If Ye Break Faith

This blog is dedicated to the promotion of educating about the Canadian experience of World War One. To discover who we are as a nation in the 21st Century, we must understand our past.



Thursday, 23 June 2011

The Empire Called to Arms

People are reading my posts, that much is certain.  Some have been very kind in offering advice and moral support.  It's also been made clear to me that my solicitations for donated funding, since I'm unable to make assurances of how these funds would go towards the production of the printed works, will be difficult or impossible to realize.  For those of you who do not know me, my name is Christopher Harvie, an enthusiastic self taught historian with no academic credentials and no previous publication experience.  So, I can understand why folks would be shy to part with donations to a cause someone such as myself is championing.  The corollary is that this is my passion, and the only work to which I wish to dedicate myself.  I may never get it to the point where I can make it a professional endeavor as is my goal, simply put, but as this is work I feel called to do, I will continue to do it as long as I am able.

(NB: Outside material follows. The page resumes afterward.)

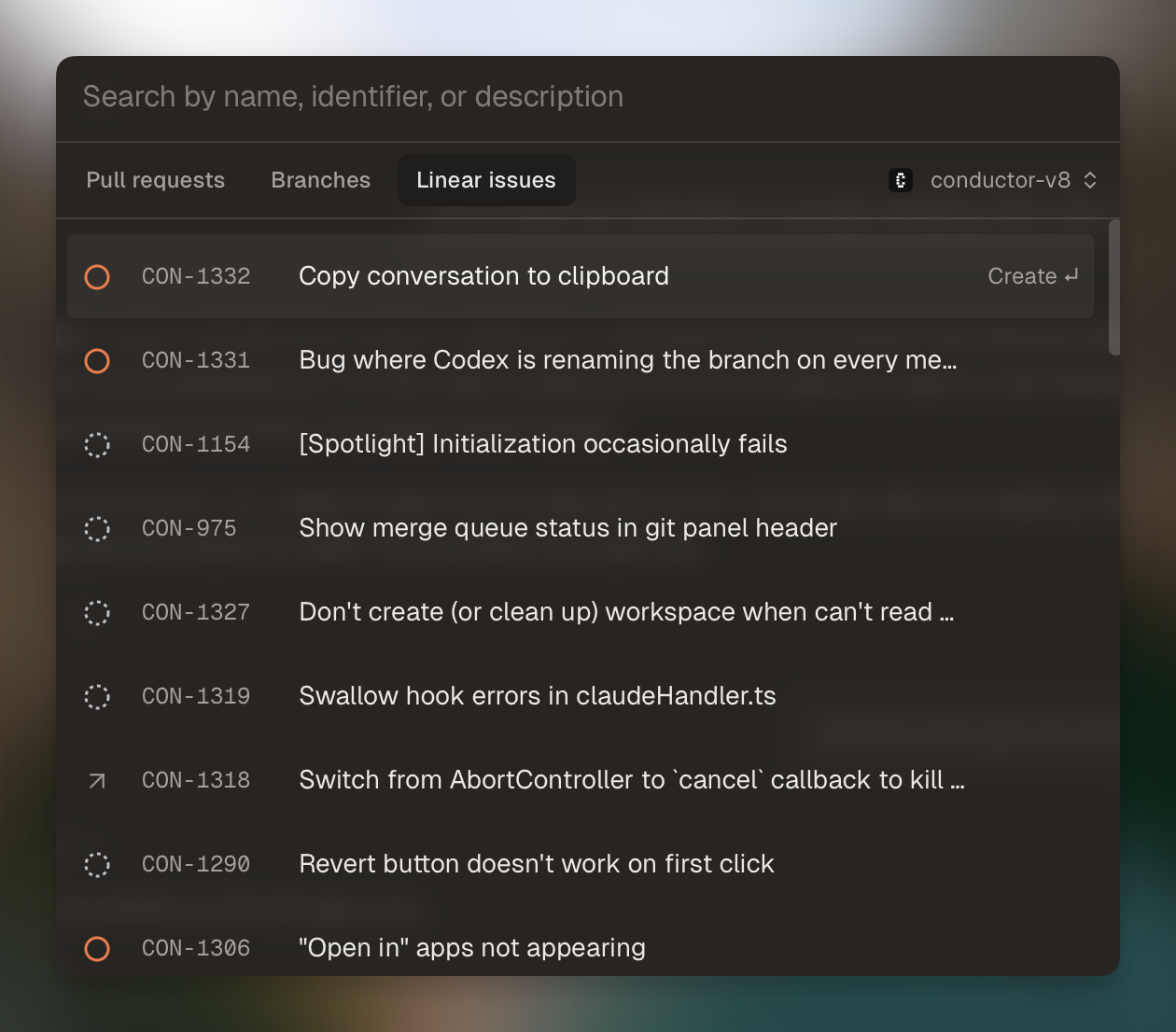Switch to the Pull requests tab

[x=156, y=180]
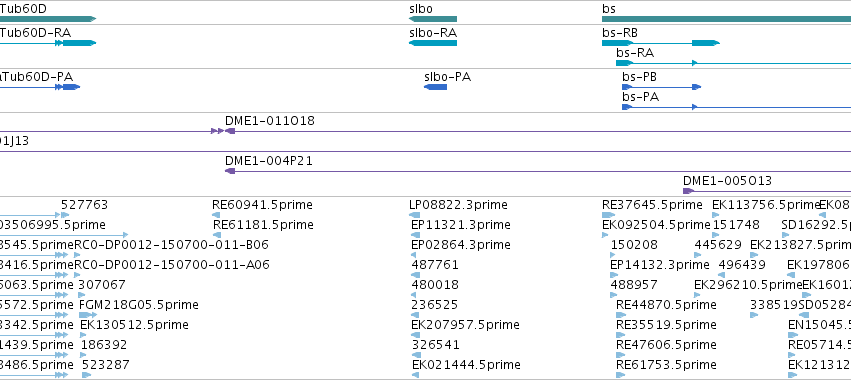Image resolution: width=851 pixels, height=380 pixels.
Task: Click the LP08822.3prime EST label
Action: pos(458,205)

That being said, support for this project, moral or otherwise can be made through  the PayPal "Donate" button below, at IndieGoGo, by joining the Facebook Page,  by following the twitter feed or this blog itself.  Comments and questions can be directed here.


The problem with a study in history is that everything is done in hindsight, with knowledge that those who went through the events in question may not have had.  What this does is leave a lot of leeway in the interpretation of the past.  History, though is a fairly linear subject summed up succinctly by three questions:  What happened, how did it happen, what was the effect of it happening?  It is, of course rarely as simple as that, but those three questions serve as a good guideline to examine what has occurred.


With regards to the First World War, an objective study is hard to come by.  the commonly held perceptions are taken not from the war itself but from the sense of disillusionment coming afterward from writers and poets wishing to divorce themselves of the notion of romance which occurred at the onset of the war.  from these popularly held notions comes the idea that World War One was an avoidable waste.  With hindsight it is easy to see how conflict could have been avoided or at least contained.  If Serbia had acquiesced to Austria's demands following the assassination of Archduke Franz Ferdinand (which was impossible anyway as the concessions Austria required were designed to be rejected) the war may not have happened.  If Russia and Germany had not mobilised their armies to support their respective allies, the ensuing conflict may have been contained to the Balkans, not drawing in the rest of Europe.  But to paraphrase Ben Elton's "Blackadder" TV series, "It was too much bloody bother not to have a war."  Gordon Corrigan, in his book "Mud Blood and Poppycock", which I cannot recommend highly enough, states that all the major players had geographic, economic and political ends to be met by going to war, and the circumstances leading to the war were ripe for the belligerents to achieve their goals.  It is not whether or not the war was avoidable based on a series of "if's", the fact remains that it did happen.  


Where does Canada fit in to how the Great War began?  The circumstances of the onset of war being what they were, with Great Britain being drawn in ostensibly to protect Belgian neutrality, but in actuality to protect its own interests on the continent (mainly having to do with the balance of power between them and Germany), Canada was automatically involved.  At the time, a Dominion of the Empire, Canada was far less autonomous than perhaps imaginable today so that when Britain was at war, Canada was too.  Even accounting for all the "if's" that really can't be accounted for, in our country's case the war was most definitely not avoidable.


Canada's participation in the war, however, allowed our tiny country to gain recognition on the world stage and was our first real step into international affairs.  Despite the loss and hardships caused by the war, the end result was the emergence of what would become, before the 20th Century was out, the best country in the world.  Which is yet another reason why we continue to remember those that gave their lives, perhaps not so much for the reasons for which they fought but more so the benefit our nation has gained because they fought.